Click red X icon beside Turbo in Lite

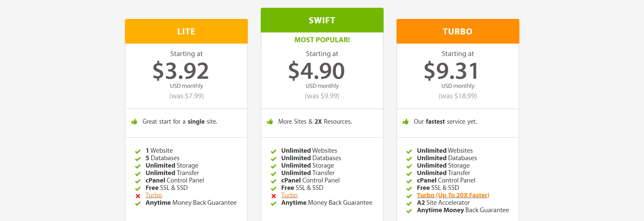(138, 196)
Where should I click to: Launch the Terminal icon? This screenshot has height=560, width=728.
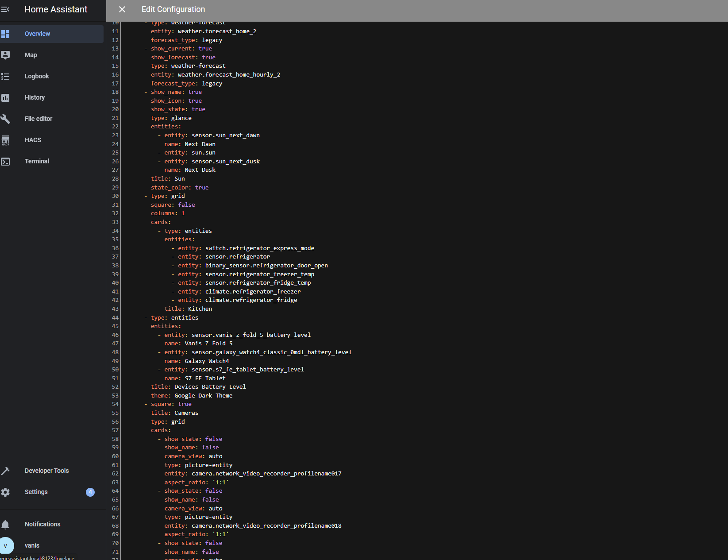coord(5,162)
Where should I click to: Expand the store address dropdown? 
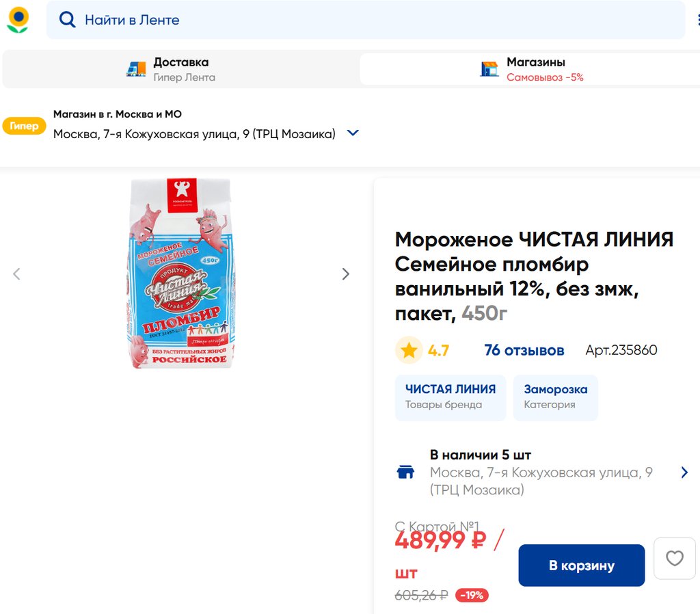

•••

- [EXERCISE BRIEF]
Repeat the data above exactly, images excluded.

- [YOUR RESPONSE]
Click red X icon beside Turbo in Lite

(138, 196)
Where should I click to: Launch the Terminal icon? This screenshot has height=560, width=728.
coord(5,162)
Where should I click to: Expand the store address dropdown? 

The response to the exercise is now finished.